Le indagini condotte congiuntamente da tutti e tre i reparti, sono partite il 5 agosto u.s., a seguito della segnalazione da parte di un private cittadino che comunicava alle forze di polizia l’avvenuto danneggiamento delle mura.
Veniva quindi effettuato un immediato sopralluogo sul posto unitamente a personale della Soprintendenza Archeologica Belle Arti e Paesaggio della Province di Ancona e Pesaro-Urbino che, pur riservandosi di quantificare il danno – essendo necessario un successivo sopralluogo con i restauratori, tenuto conto dell’estensione delle scritte e dei disegni – riferiva che fosse da ritenersi di rilevante entità.
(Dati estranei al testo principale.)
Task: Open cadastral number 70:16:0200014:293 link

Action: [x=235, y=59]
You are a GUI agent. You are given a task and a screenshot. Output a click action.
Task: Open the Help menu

Il personale operante procedeva da subito all’estrapolazione e alla visione delle immagini di impianti di videosorveglianza pubblici e privati presenti nella zona, accertando che a compiere il gesto erano stati quattro giovani, ripresi mentre sopraggiungevano sul luogo e subito dopo imbrattavano le mura con vernice spray di colore arancione.
La successiva identificazione degli autori è stata un’operazione complessa – trattandosi di soggetti senza una fissa dimora – ma che tuttavia portava a un esito favorevole, anche grazie all’approfondita conoscenza del territorio da parte degli uffici operanti.
I quattro giovani risponderanno del delitto, recentemente introdotto nel codice penale, di deterioramento aggravato di bene culturale sottoposto a tutela, di rilevante interesse archeologico.
Nel frattempo, sono state avviate le procedure presso la competente Soprintendenza di Ancona e Pesaro-Urbino finalizzate alla tempestiva rimozione del danno.
Si è trattato di un’operazione che ha dimostrato, ancora una volta, l’elevata professionalità, la conoscenza del territorio e l’alto grado di specializzazione di tutte le figure intervenute, qualità che hanno consentito una rapida risoluzione della vicenda, anche nei suoi aspetti legati al totale ripristino del bene sottoposto a tutela.